- YOUR TASK
Could you print all of the records below again, word for word and in their original order?
** BEGIN **
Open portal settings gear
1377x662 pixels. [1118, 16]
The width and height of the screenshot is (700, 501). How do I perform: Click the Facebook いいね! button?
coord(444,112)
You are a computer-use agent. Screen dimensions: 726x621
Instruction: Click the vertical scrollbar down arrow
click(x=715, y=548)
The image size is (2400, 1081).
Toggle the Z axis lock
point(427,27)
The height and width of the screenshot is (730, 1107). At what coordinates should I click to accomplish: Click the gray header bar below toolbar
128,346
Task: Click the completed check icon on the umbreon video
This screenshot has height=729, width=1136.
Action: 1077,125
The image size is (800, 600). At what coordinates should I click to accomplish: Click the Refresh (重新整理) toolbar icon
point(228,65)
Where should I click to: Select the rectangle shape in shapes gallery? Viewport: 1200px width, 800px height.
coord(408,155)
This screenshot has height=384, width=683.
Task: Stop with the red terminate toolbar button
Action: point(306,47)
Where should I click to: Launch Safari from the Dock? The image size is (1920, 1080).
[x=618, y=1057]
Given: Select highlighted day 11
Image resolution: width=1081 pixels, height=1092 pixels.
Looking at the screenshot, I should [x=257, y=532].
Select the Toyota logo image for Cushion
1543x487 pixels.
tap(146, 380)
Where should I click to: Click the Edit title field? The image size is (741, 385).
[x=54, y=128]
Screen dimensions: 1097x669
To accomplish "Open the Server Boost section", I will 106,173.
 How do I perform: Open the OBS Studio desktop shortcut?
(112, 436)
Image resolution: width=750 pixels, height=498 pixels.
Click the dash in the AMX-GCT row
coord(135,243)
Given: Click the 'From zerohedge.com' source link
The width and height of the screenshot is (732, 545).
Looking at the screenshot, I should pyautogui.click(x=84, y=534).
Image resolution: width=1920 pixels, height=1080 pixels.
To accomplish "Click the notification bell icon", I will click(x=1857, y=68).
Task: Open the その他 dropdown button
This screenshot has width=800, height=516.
** END **
- CORRECT RESULT
Open portal settings gear
1377x662 pixels. [1118, 16]
The width and height of the screenshot is (700, 501). How do I perform: Click the Facebook いいね! button?
coord(444,112)
You are a computer-use agent. Screen dimensions: 726x621
Instruction: Click the vertical scrollbar down arrow
click(x=715, y=548)
The image size is (2400, 1081).
Toggle the Z axis lock
point(427,27)
The height and width of the screenshot is (730, 1107). At what coordinates should I click to accomplish: Click the gray header bar below toolbar
128,346
Task: Click the completed check icon on the umbreon video
This screenshot has height=729, width=1136.
Action: 1077,125
The image size is (800, 600). At what coordinates should I click to accomplish: Click the Refresh (重新整理) toolbar icon
point(228,65)
Where should I click to: Select the rectangle shape in shapes gallery? Viewport: 1200px width, 800px height.
coord(408,155)
This screenshot has height=384, width=683.
Task: Stop with the red terminate toolbar button
Action: point(306,47)
Where should I click to: Launch Safari from the Dock? The image size is (1920, 1080).
[x=618, y=1057]
Given: Select highlighted day 11
Image resolution: width=1081 pixels, height=1092 pixels.
Looking at the screenshot, I should [x=257, y=532].
Select the Toyota logo image for Cushion
1543x487 pixels.
tap(146, 380)
Where should I click to: Click the Edit title field? The image size is (741, 385).
[x=54, y=128]
Screen dimensions: 1097x669
To accomplish "Open the Server Boost section", I will 106,173.
 How do I perform: Open the OBS Studio desktop shortcut?
(112, 436)
Image resolution: width=750 pixels, height=498 pixels.
Click the dash in the AMX-GCT row
coord(135,243)
Given: Click the 'From zerohedge.com' source link
The width and height of the screenshot is (732, 545).
Looking at the screenshot, I should pyautogui.click(x=84, y=534).
Image resolution: width=1920 pixels, height=1080 pixels.
To accomplish "Click the notification bell icon", I will click(x=1857, y=68).
Task: Open the その他 dropdown button
This screenshot has width=800, height=516.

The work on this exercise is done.